Inside the engine.
This is how Altadore processes a message. Local classification, privacy scrubbing, structured memory. Type something and watch the real pipeline work.
Real names replaced before anything reaches the cloud.
It doesn't guess. It scores.
Every message runs through a deterministic local gate before a single cloud API is called. The gate answers 22 binary yes/no questions — 14 resolved instantly by regex and keyword matching, 8 deferred to the cloud. It classifies what you're actually asking, scores how complex it is, detects PII, and routes to the correct pipeline.
The split is structural, not dynamic. 14 questions are answered deterministically in under 5ms — things like "is this a greeting?" or "does this contain a date?" The remaining 8 require language understanding and go to the first cloud call. The gate handles the cheap stuff. The cloud handles the hard stuff.
Simple stuff — greetings, confirmations — gets pattern-matched at zero cost. No API call. No latency. Real questions get real compute.
How the gate works
The 22 questions split into two tiers. Tier 1 (14 questions) runs locally — regex, keyword matching, pattern detection. Done in under 5ms. Tier 2 (8 questions) requires language understanding and goes to the first cloud call alongside classification.
The split is fixed — always 14 local, always 8 deferred. A greeting gets pattern-matched by Tier 1 and never reaches the cloud at all. A complex question still gets its 14 local answers instantly, then sends the remaining 8 to the cloud. The system scales cloud usage to match complexity, not message length.
Nothing leaves the building unless it has to.
Before any message reaches the cloud, a 3-layer PII scanner (word list, regex, NER) finds names, phone numbers, emails, addresses, and sensitive identifiers. Names become realistic pseudonyms — not bracket tokens. The cloud models see natural language they were trained on, not synthetic [PERSON_1] syntax. Real names never reach an API.
Real data stays here: ─── sanitized text ───▸ Cloud sees only:
Phil Henderson ──────────────────── Michael Chen
403-555-0192 ───────────────────── 403-555-0147
phil@altadore.ai ──────────────────── [EMAIL_1]
◄──────────────── RESTORE ────────────────
rehydrate pseudonyms back to real values
The token map lives in local process memory. Never serialized. Never sent to any API. The cloud generates a response using pseudonyms, then the restore pass swaps them back before the user sees it.
Every fact is scored, not stored.
Each piece of information in Altadore carries ten numerical scores — weight, depth, domain, expiry, sensitivity, confidence, urgency, valence, feedback, scope. The system doesn't search a text file.

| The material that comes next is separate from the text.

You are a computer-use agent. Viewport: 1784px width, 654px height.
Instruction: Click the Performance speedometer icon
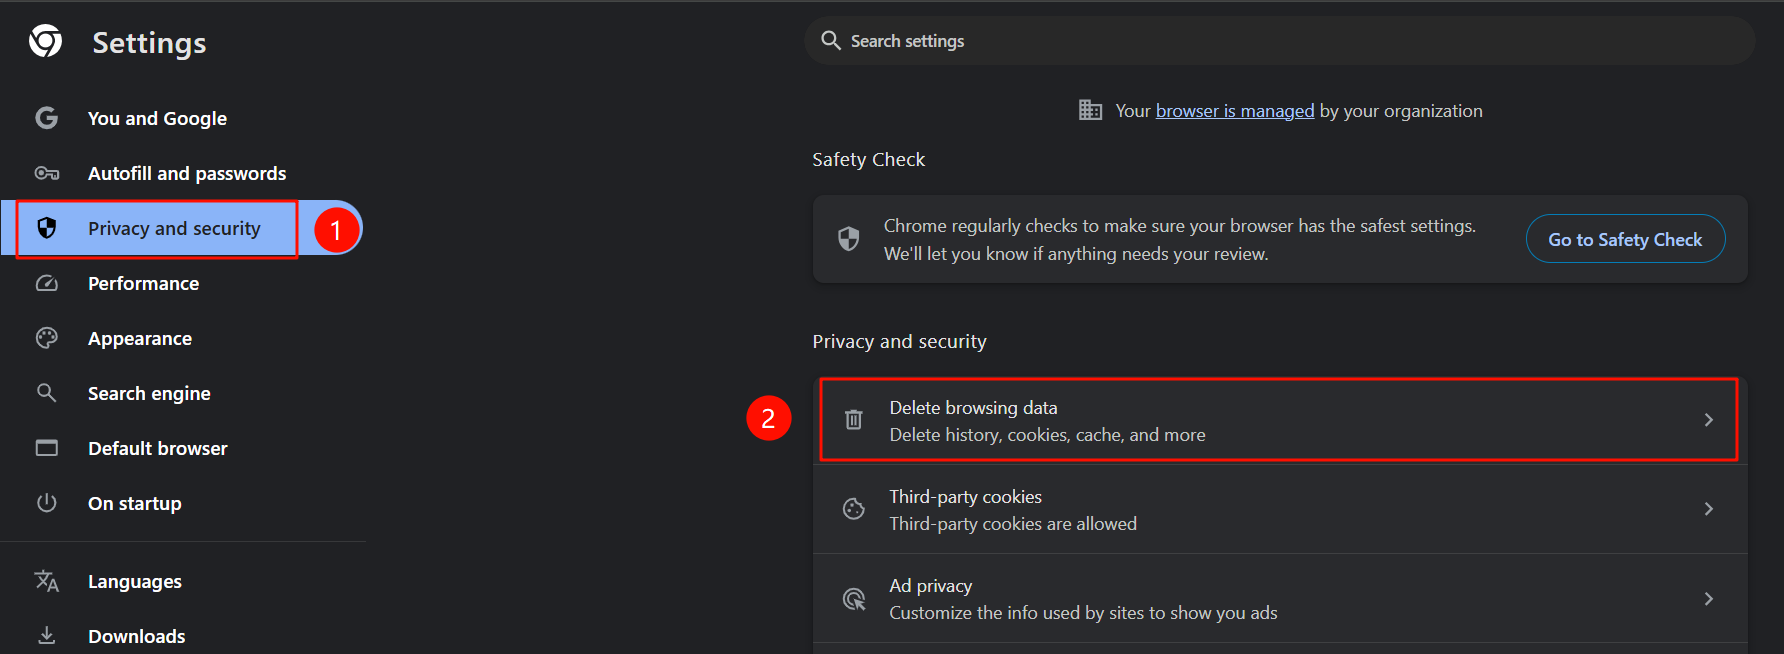pyautogui.click(x=46, y=283)
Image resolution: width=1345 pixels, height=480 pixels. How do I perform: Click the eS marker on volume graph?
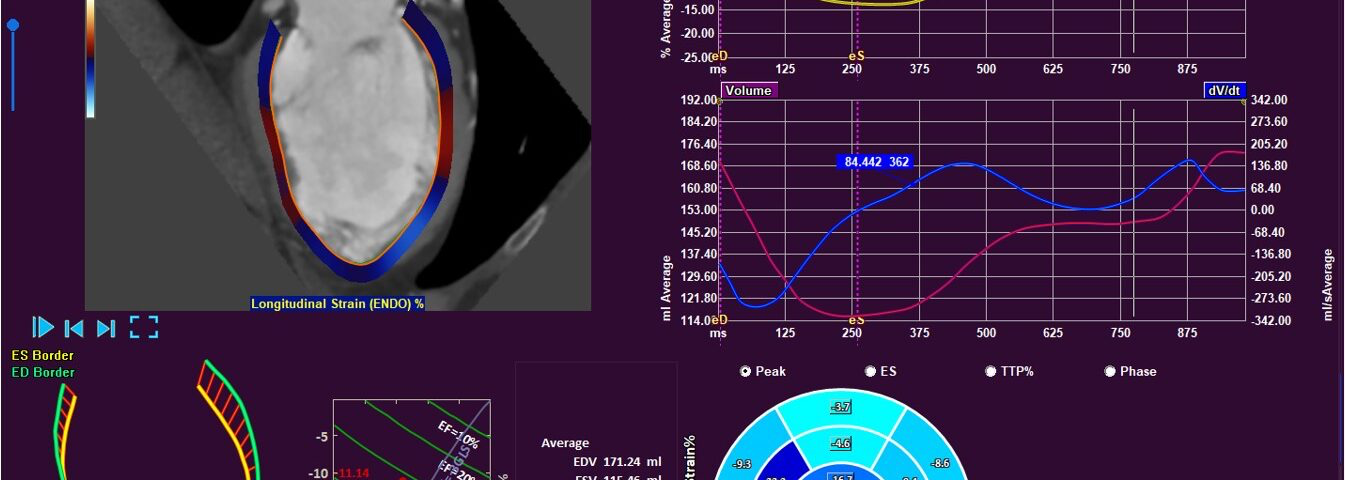point(856,320)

It runs vector math against a SQLite table and pulls exactly what matters.
Four pipelines, one gate
DEEP — Full pipeline. 3 cloud calls: classify and plan (fast model), generate the response (reasoning model), enforce voice and format (fast model). External data pulled before the model thinks. For complex, multi-domain questions.
DEEP_LITE — Same pipeline, skips the expensive reasoning call. 2 cloud calls instead of 3. Simple messages skip the expensive model — the first call both classifies and drafts the response in one pass.
QUICK — Fast cloud model. One or two calls. Quick answers, casual questions, low-stakes lookups.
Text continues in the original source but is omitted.